What was most troubling was that this 50% cut was imposed in such a way that it penalizes the consumers with many FIs who have traditionally allowed overtime, while providing a financial windfall to those FIs that do not allow overtime. As proof, a brief survey of CDPAANYS members indicates that planned expenses from implementation of the overtime and travel rules range from $0.00, $0.17, $.037, $0.41, to $0.66 per hour. This does not even include fiscal intermediaries in New York City, where overtime and overall hours are much higher.
This level of variation should not come as a surprise. Not only has CDPAANYS been telling you, since April, that accommodations need to be made for different FIs with different policies, your DOH has gathered this information on three separate occasions. DOH first reached out to FIs on December 3, 2014. DOH sent a second survey on July 2, 2015. The third survey, sent October 9, asked the same information as the first two.
The repeated surveys sent to FIs in the program disputes any claim that DOH did not have sufficient information to disburse funds adequately.
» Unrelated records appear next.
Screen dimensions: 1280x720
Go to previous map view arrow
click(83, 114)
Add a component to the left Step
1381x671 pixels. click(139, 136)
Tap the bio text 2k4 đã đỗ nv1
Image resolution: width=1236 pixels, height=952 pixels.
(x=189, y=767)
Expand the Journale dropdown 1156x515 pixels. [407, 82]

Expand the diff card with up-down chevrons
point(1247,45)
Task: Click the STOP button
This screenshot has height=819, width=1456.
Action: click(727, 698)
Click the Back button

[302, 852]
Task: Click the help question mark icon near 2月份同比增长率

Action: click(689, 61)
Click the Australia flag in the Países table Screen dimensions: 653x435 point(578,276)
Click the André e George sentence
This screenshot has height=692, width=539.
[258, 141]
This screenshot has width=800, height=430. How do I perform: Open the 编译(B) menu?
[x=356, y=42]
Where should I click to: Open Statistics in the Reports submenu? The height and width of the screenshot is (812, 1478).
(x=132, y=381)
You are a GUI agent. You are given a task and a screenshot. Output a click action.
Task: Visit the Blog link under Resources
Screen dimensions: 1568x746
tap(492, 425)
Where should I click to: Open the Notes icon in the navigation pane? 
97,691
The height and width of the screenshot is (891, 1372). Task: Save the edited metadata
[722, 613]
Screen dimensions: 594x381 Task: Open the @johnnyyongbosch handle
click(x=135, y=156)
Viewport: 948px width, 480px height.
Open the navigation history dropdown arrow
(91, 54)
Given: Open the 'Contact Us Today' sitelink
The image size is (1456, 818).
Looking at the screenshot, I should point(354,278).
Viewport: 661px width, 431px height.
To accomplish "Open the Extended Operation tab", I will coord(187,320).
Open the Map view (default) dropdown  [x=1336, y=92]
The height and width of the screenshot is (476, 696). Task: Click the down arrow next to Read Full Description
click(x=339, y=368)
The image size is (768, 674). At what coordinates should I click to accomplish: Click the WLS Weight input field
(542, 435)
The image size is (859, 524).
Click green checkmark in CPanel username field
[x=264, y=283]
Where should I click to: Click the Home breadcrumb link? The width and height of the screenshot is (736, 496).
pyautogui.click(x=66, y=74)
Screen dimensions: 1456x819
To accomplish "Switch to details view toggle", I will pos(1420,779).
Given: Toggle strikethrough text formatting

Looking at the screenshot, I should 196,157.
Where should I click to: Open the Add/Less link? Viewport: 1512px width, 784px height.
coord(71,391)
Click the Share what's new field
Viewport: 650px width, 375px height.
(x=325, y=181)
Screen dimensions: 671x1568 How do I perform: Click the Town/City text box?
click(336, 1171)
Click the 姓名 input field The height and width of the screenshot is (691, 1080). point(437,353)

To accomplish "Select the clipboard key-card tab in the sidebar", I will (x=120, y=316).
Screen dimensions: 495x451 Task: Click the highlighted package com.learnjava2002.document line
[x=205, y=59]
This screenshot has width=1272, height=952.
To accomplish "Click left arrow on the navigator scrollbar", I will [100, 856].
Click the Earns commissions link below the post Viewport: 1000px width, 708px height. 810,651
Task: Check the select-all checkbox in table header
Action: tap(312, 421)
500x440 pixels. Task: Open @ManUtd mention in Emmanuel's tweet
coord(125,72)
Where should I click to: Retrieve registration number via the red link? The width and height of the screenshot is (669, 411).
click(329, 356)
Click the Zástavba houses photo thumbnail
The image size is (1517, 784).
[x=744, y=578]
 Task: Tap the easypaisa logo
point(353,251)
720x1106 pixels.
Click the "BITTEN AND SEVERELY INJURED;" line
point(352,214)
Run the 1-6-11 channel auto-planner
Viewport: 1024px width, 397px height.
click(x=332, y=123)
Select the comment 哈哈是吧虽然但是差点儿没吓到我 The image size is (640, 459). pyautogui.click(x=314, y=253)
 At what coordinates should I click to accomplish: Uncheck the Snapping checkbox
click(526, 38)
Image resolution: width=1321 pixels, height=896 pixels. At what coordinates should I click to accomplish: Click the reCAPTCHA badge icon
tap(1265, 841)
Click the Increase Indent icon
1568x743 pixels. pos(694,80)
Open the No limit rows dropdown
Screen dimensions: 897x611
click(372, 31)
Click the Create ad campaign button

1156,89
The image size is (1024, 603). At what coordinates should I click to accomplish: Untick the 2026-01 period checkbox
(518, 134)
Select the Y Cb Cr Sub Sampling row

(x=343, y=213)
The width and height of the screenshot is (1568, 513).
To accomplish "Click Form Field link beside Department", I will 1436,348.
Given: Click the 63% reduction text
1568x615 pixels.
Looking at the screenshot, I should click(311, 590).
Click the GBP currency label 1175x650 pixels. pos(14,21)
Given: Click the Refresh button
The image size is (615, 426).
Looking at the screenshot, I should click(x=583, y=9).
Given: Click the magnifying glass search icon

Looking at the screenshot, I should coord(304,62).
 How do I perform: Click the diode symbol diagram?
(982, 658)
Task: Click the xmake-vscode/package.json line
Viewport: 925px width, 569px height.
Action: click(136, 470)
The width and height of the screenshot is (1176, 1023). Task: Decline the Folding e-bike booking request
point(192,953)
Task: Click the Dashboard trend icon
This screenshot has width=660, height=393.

If other information was necessary, the Department should have included it on any and/or all of these surveys. The fact that they did not indicates they felt they were receiving the necessary facts.
With this unrefined and ill-conceived approach to implementing overtime funding, the Governor is causing irreparable harm to the consumers who have rely on overtime, for reasons as varied as the outcomes of the policy you are implementing. Some have tried to hire additional staff and been unsuccessful because they cannot offer high enough wages based on the substandard reimbursement from the State and plans. Others must offer workers overtime in order to keep them, again because of the wages. Those with dementia and Alzheimer’s, cannot introduce new parties to the home without significant distress and deterioration.
While overall reimbursement is lower than in 2006 and every FI needs a boost in rates, this is not the mechanism for that. We urge the Department to immediately work with CDPAANYS, CDR and other advocates to eliminate the 50% cut to seniors and people with disabilities who rely on CDPA to stay in the community and develop a funding mechanism to capture the variation across the industry while keeping the Governor’s promise to adequately fund overtime.